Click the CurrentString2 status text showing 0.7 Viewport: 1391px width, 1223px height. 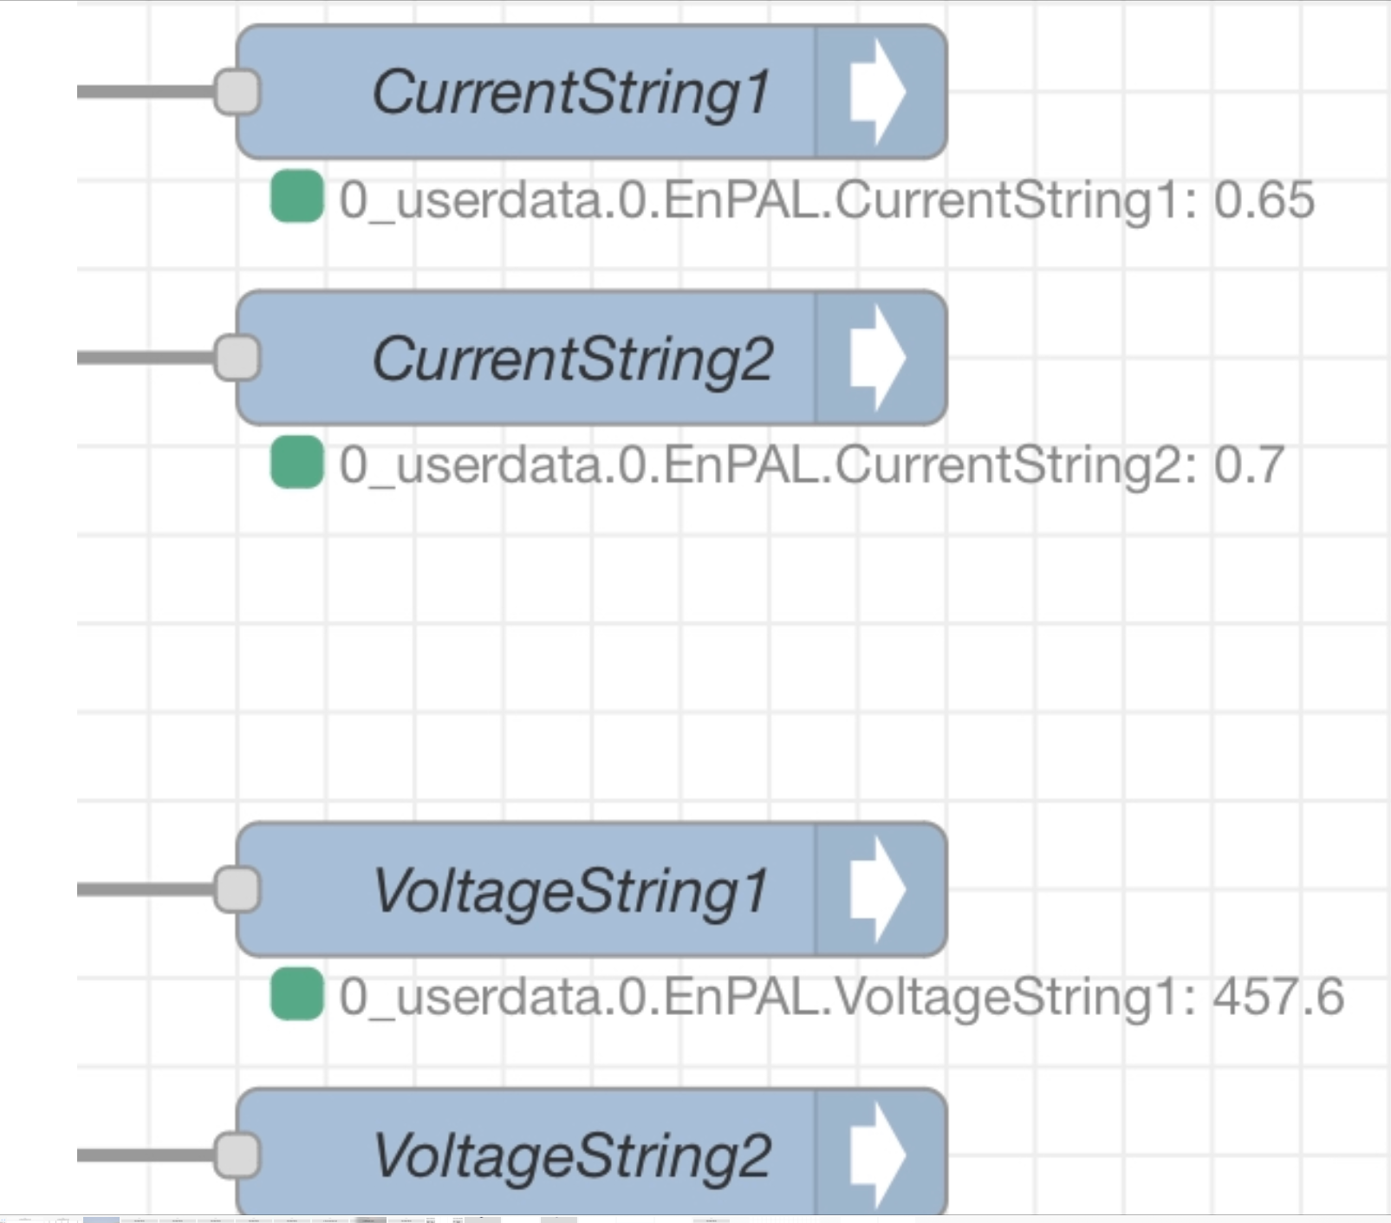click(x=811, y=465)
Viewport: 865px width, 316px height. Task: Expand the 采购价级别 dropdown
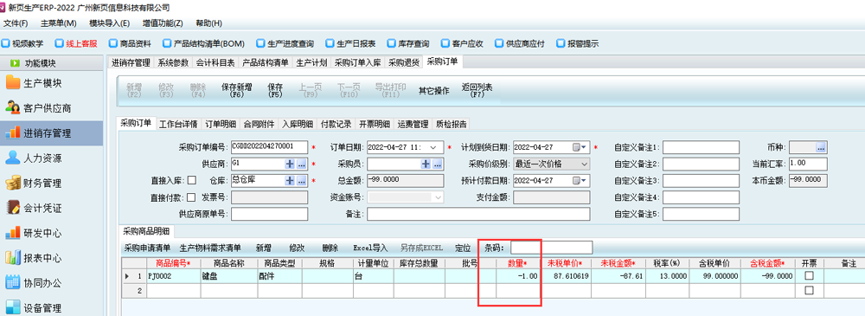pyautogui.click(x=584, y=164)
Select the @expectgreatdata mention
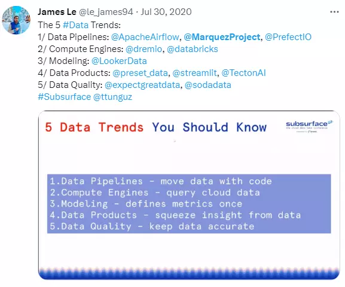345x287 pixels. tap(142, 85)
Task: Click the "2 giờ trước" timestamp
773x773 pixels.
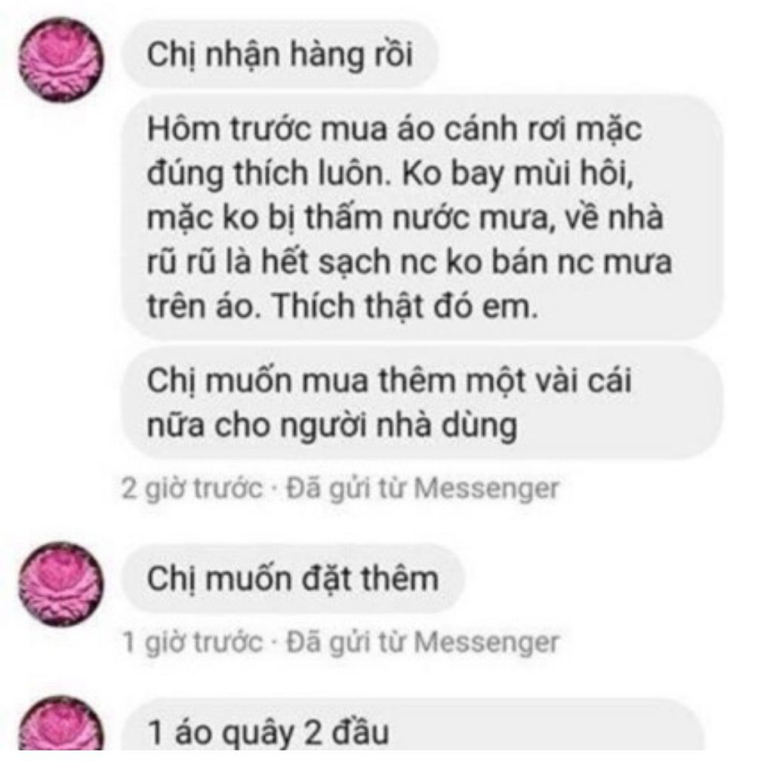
--
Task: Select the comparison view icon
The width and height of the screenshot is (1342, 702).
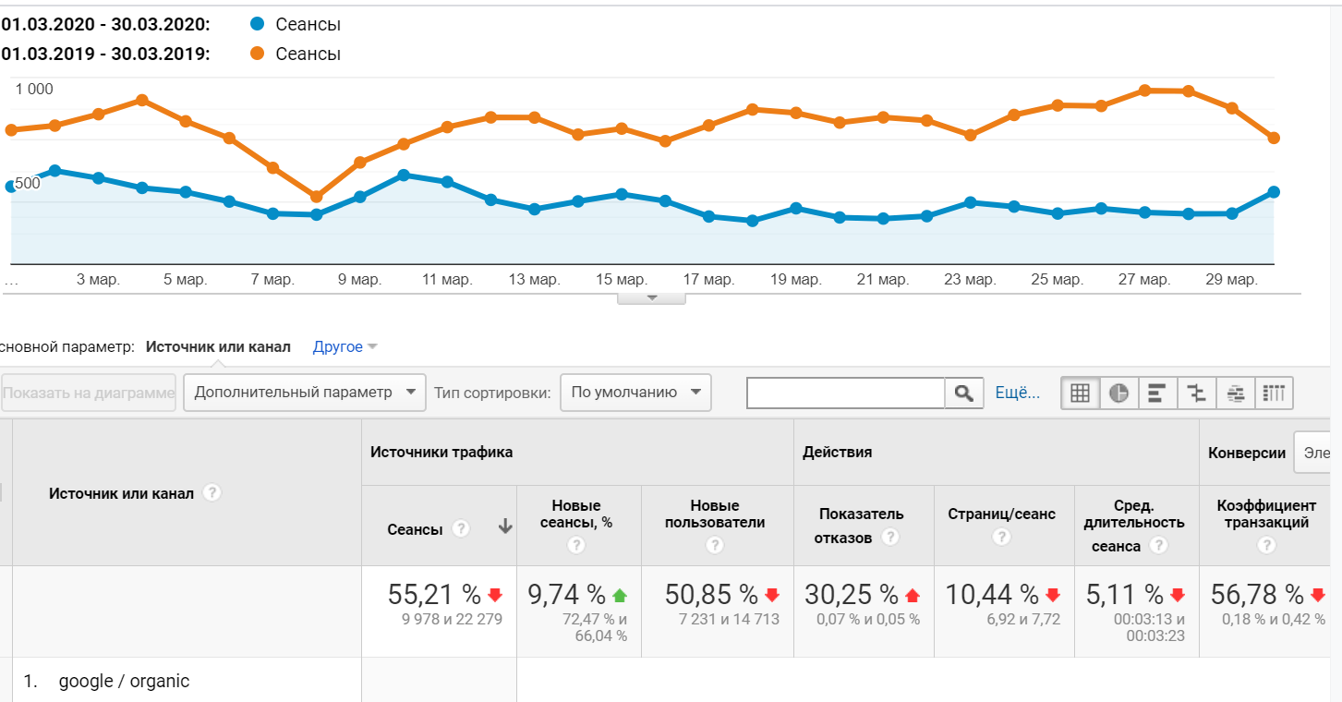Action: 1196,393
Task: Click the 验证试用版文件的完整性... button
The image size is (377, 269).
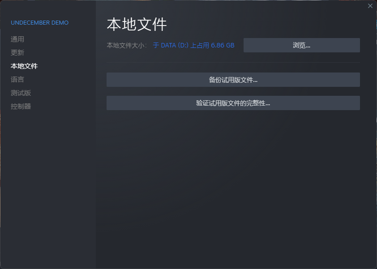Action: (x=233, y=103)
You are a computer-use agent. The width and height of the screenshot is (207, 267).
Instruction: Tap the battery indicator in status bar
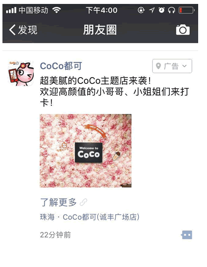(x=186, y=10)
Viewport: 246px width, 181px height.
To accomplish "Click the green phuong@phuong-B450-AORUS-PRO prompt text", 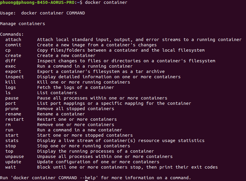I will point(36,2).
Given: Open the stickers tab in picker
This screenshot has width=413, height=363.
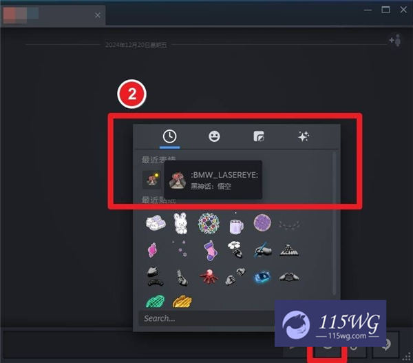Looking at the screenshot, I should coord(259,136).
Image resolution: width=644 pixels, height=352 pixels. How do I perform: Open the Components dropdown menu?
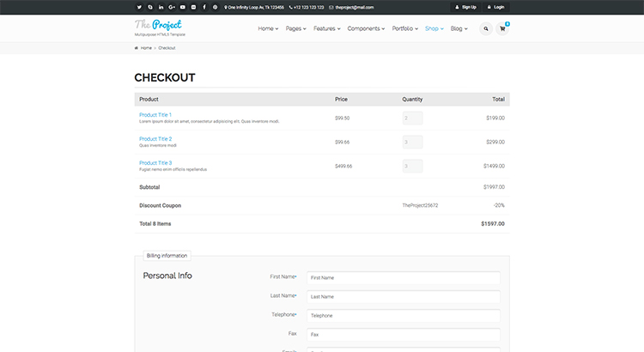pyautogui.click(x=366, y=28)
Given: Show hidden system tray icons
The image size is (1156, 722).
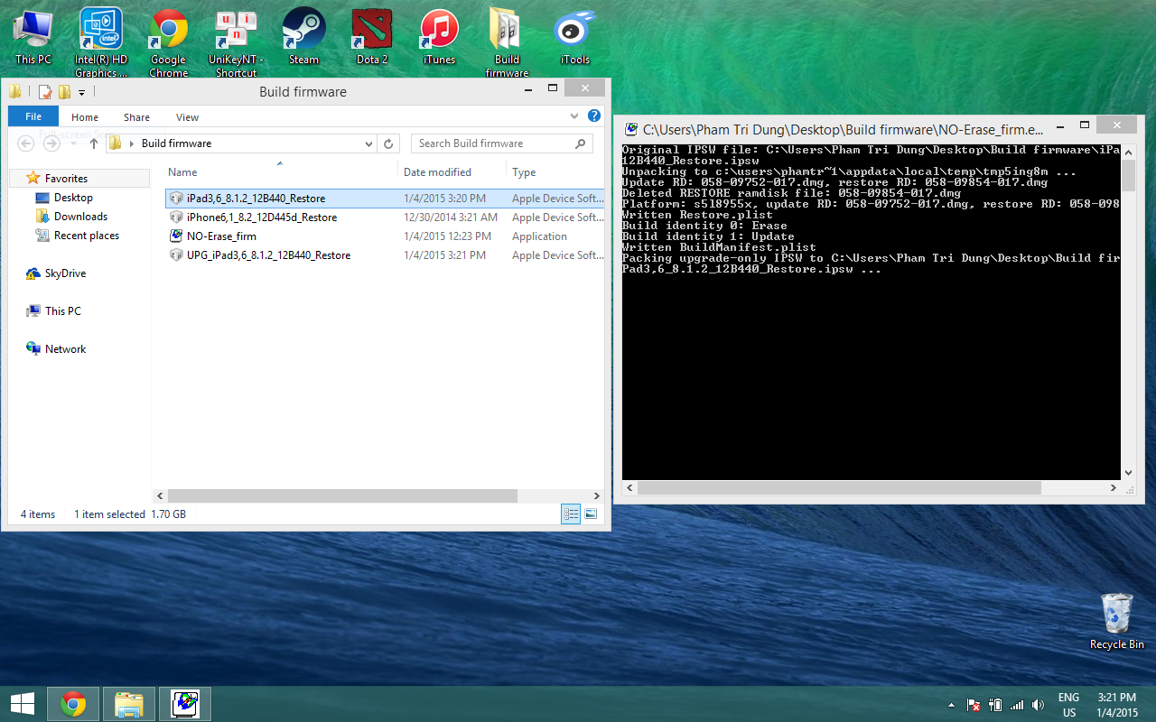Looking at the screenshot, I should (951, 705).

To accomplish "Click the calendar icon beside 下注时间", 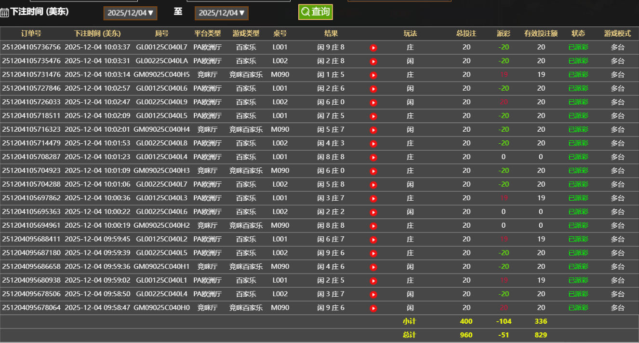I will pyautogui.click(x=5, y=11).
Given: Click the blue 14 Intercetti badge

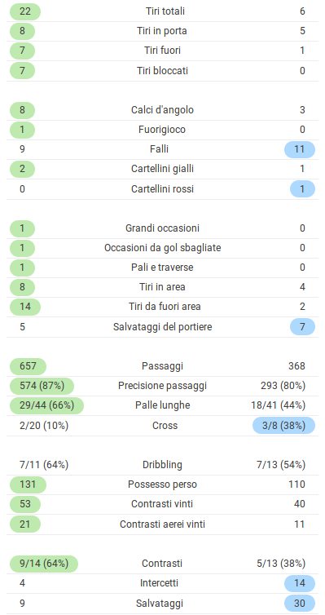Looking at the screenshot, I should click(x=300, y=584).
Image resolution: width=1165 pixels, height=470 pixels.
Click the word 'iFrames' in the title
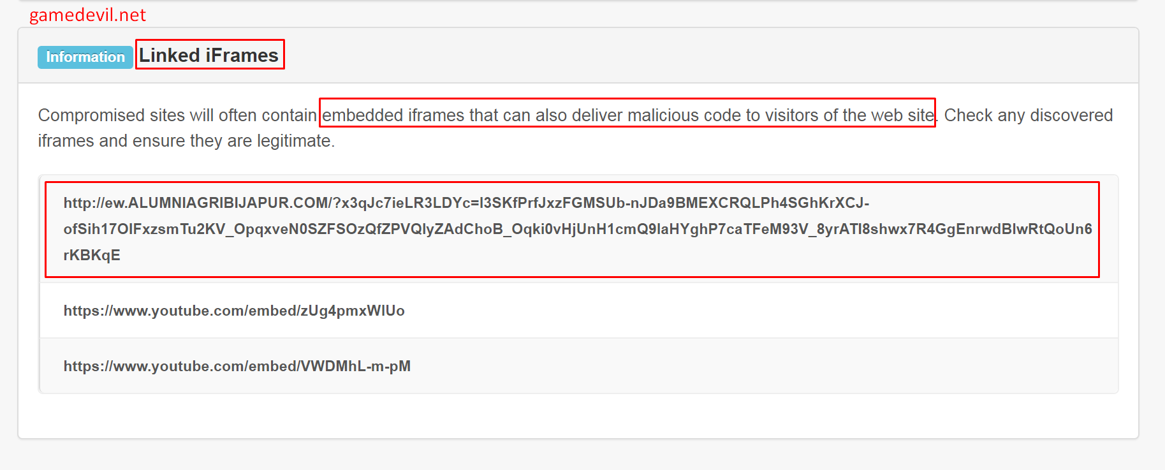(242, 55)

[Task to complete] Reproduce exactly, with no pictures, the lines above from the one holding "Given: Open the stickers tab in picker" to the one holding "Given: Show hidden system tray icons", inclusive.

[Answer area]
Given: Open the stickers tab in picker
This screenshot has width=413, height=363.
Looking at the screenshot, I should coord(259,136).
Image resolution: width=644 pixels, height=352 pixels. How do I perform: Open the Components dropdown menu?
pyautogui.click(x=366, y=28)
Given: Show hidden system tray icons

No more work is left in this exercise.